Around halfway into my service term with National Health Corps Florida, AmeriCorps, my host site tasked me with making a “Low-Level Reader” document to make it easier for our clients seeking income-based health coverage options to navigate their coverage after the initial enrollment. I took on the assignment with pride, since much of the communications training offered through my chemical engineering degree pushed distilling (pardon the pun) complex chemical processes down to the most essential elements.
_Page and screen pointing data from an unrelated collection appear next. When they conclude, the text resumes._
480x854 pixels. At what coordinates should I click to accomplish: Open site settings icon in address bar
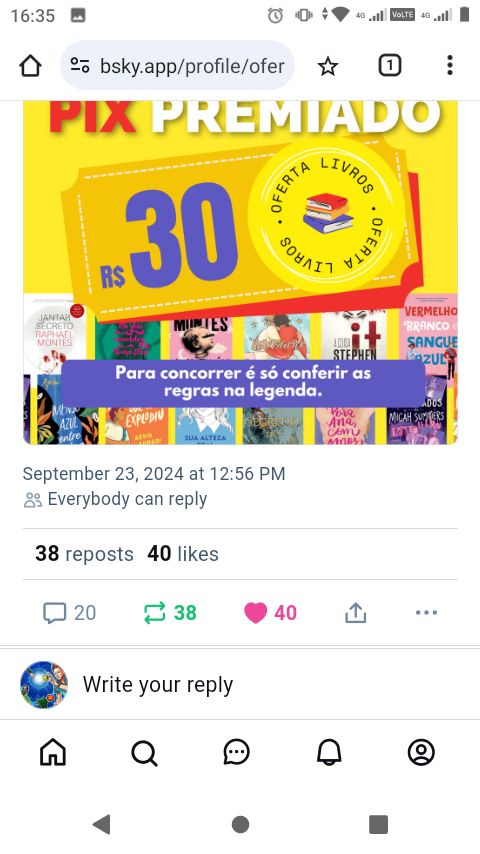coord(80,66)
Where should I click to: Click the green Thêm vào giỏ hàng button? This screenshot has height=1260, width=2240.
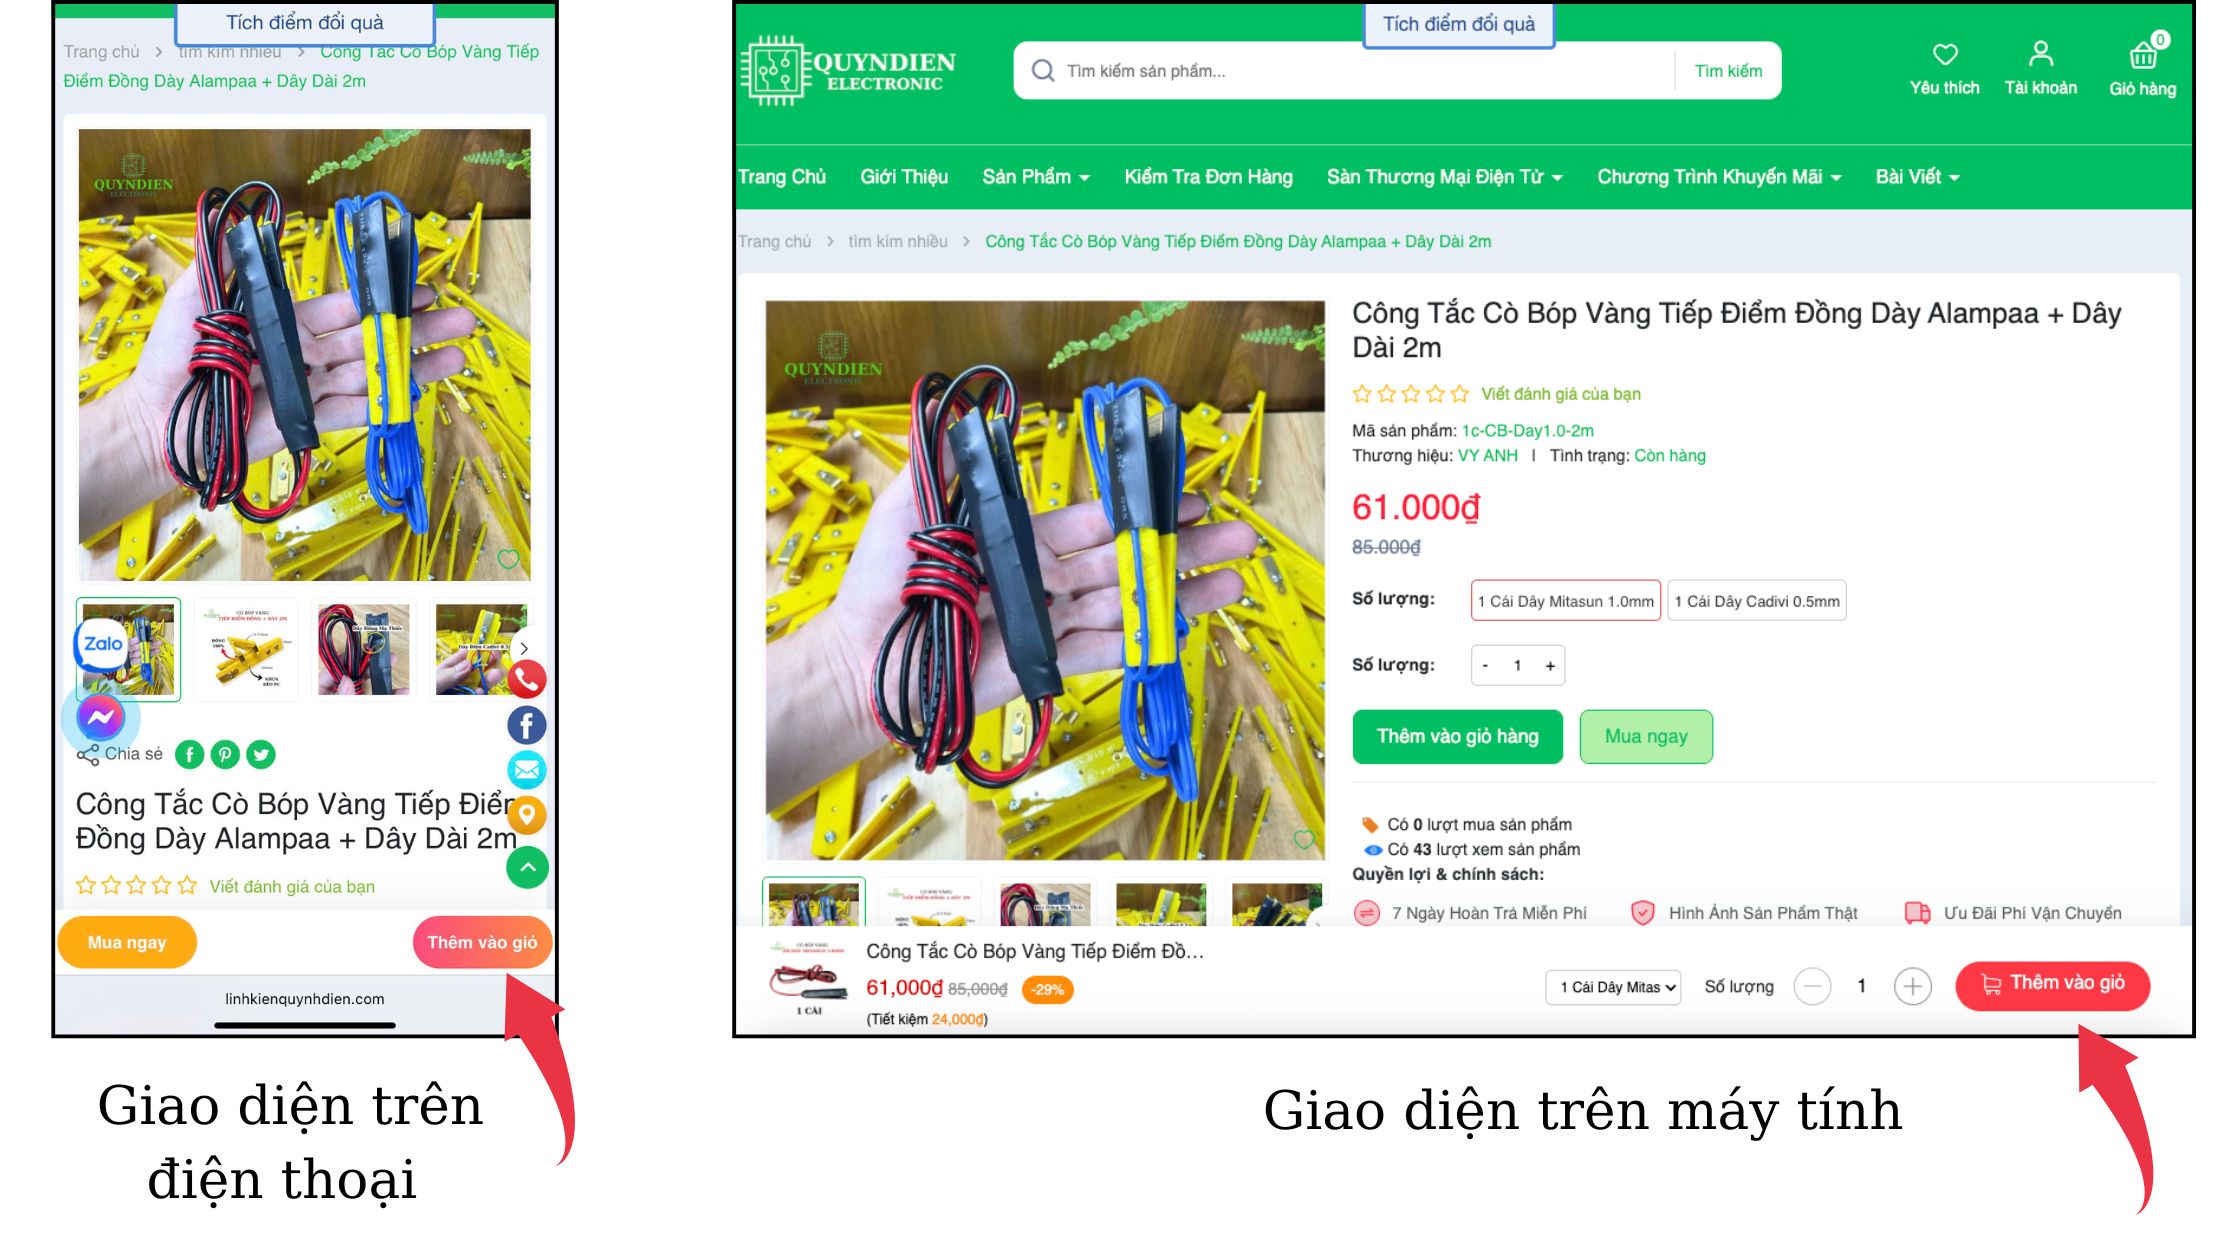1457,737
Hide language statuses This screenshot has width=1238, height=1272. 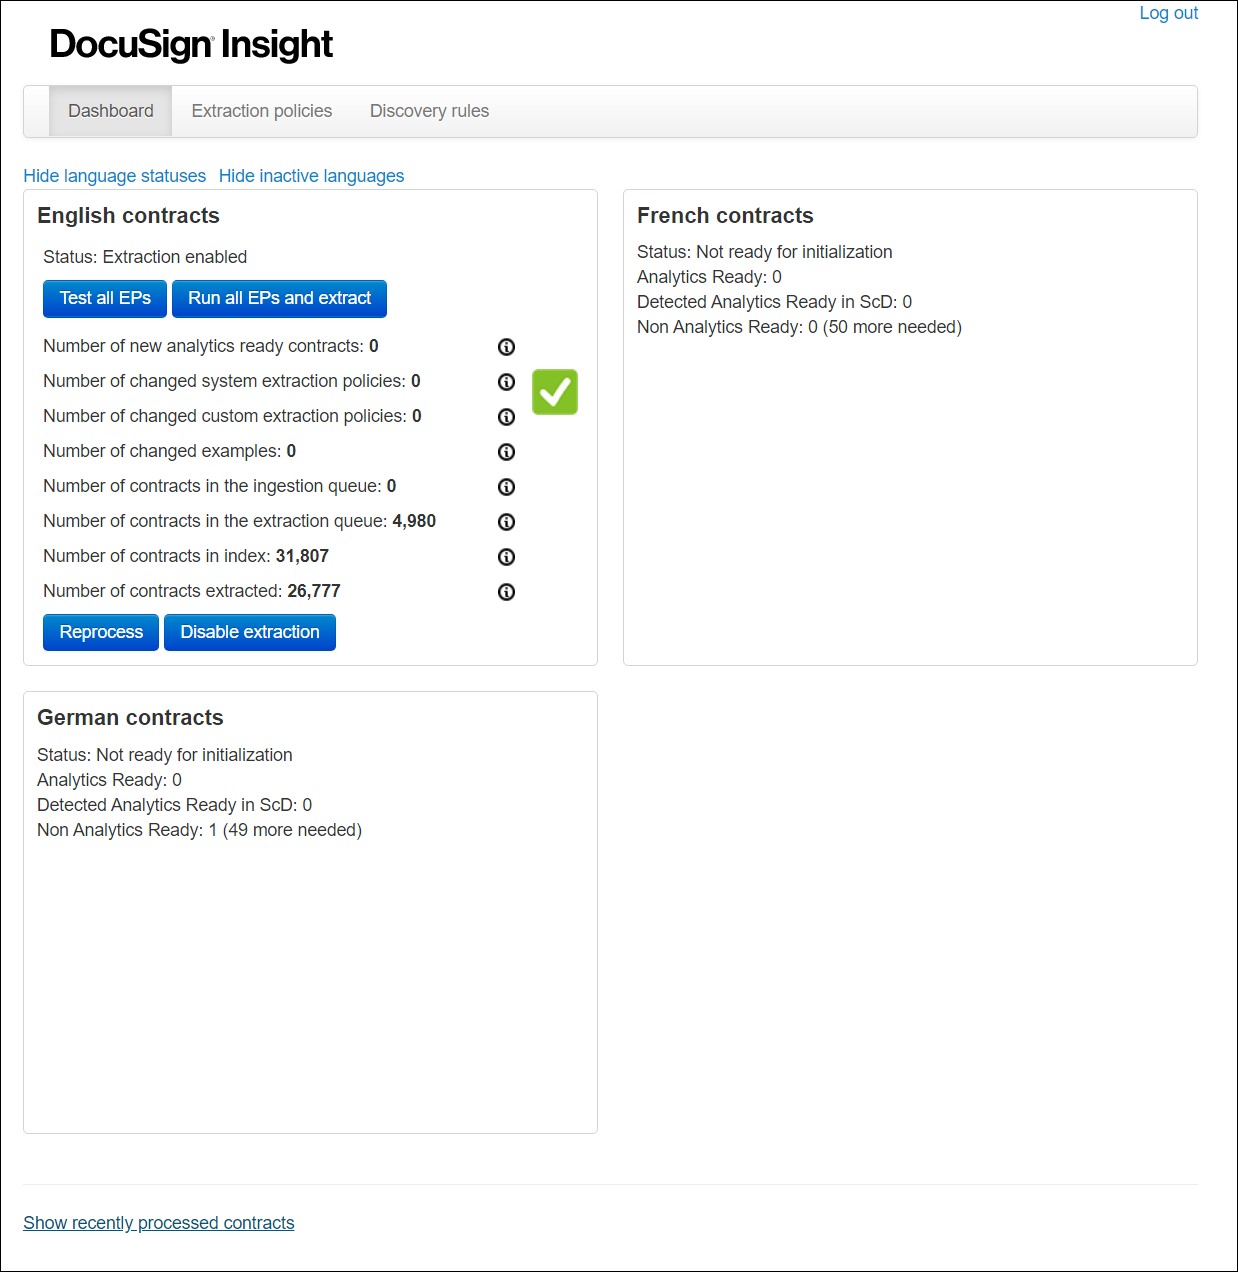tap(114, 176)
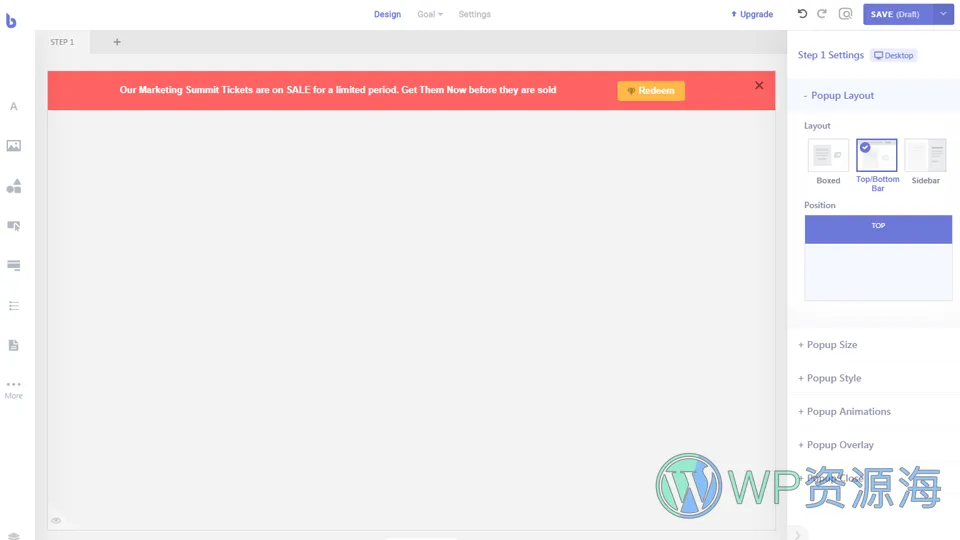Expand the Popup Animations section
This screenshot has height=540, width=960.
[x=844, y=412]
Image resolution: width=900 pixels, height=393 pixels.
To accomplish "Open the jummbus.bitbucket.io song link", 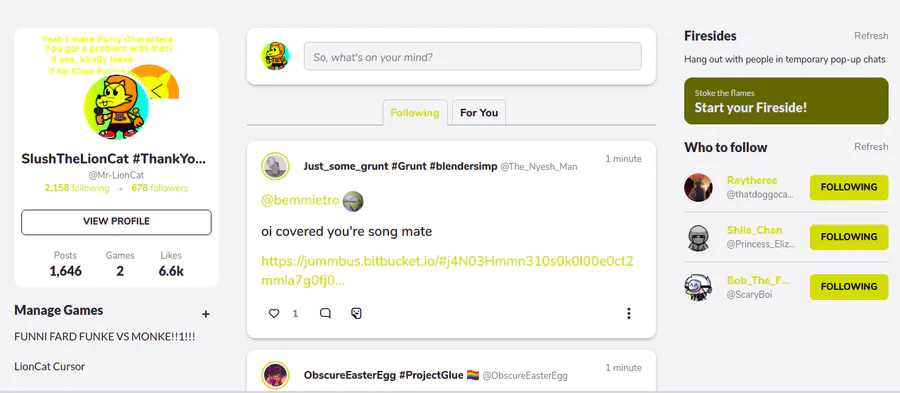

I assumed this would be a task of simplifying the Medicaid and CHIP qualification criteria. Explaining the guidelines and the “mathy” part of the application to families is usually the most difficult part of our appointments, but when I floated this first draft by my host site supervisor, she reiterated that the goal of the document shouldn’t be to define the programs. The document should function as a guide for families who have trouble reading health materials. While my engineering education emphasized numeracy, the document should address literacy.
While researching strategies to address low literacy in our clients, I came across a 2016 publication from Kaiser Permanente geared towards addressing low literacy in their clients. The publication reminded me of my early English classes with tips and tricks for improving comprehension that I had not considered. Grammar suggestions included:

1. Create bulleted lists (3 to 7 items) to break up topics.
2. Use active voice over passive voice.
3. Use first or second person pronouns (“I,” “we,” “you”).
4. Keep it short. Words should have 3 syllables or fewer, sentences should have 10 words or fewer, and paragraphs should have 5 sentences or fewer.
5. Limit abbreviations and jargon.

I thought there were plenty of suggestions to start the document, and interestingly enough, most versions of Microsoft Word can check this with a small addition to the “Spell Check” function. But the publication offered more suggestions about the way the document should be laid out, which, unfortunately, there is no “Spell Check” for, such as:

1. For headings, use a font size at least two points larger than body text.
2. For body text, use fonts with serifs. For heading text, use fonts without serifs or “sans serif.”
3. To emphasize text, use boldface, larger font, or ●bullets●. Limit the use of italics, underlining, “excessive quotations,” or ALL CAPS.
4. Use dark letters on a light background.
5. Include adequate white space.

These layout tips aren’t things engineering students are taught, and they don’t usually come up in early English classes either. The publication also suggested evaluating the Flesch-Kincaid Grade Level of the document. “Spell Check” can evaluate this by measuring the number of words per sentence and syllables per word. For example, the From Coverage to Care Roadmap distributed by the US Department of Health and Human Services (page 4 and 5) reads at about a sixth grade reading level. After five drafts of my “Low-Level Reader” document, I was able to get the document to a third grade reading level, and it has already helped my clients follow through on navigating their coverage.


This blog post was written by NHC FL AmeriCorps Member, Will

Will serves at The PLAYERS Center for Child Health at Wolfson Children’s Hospital as a Care Coordinator.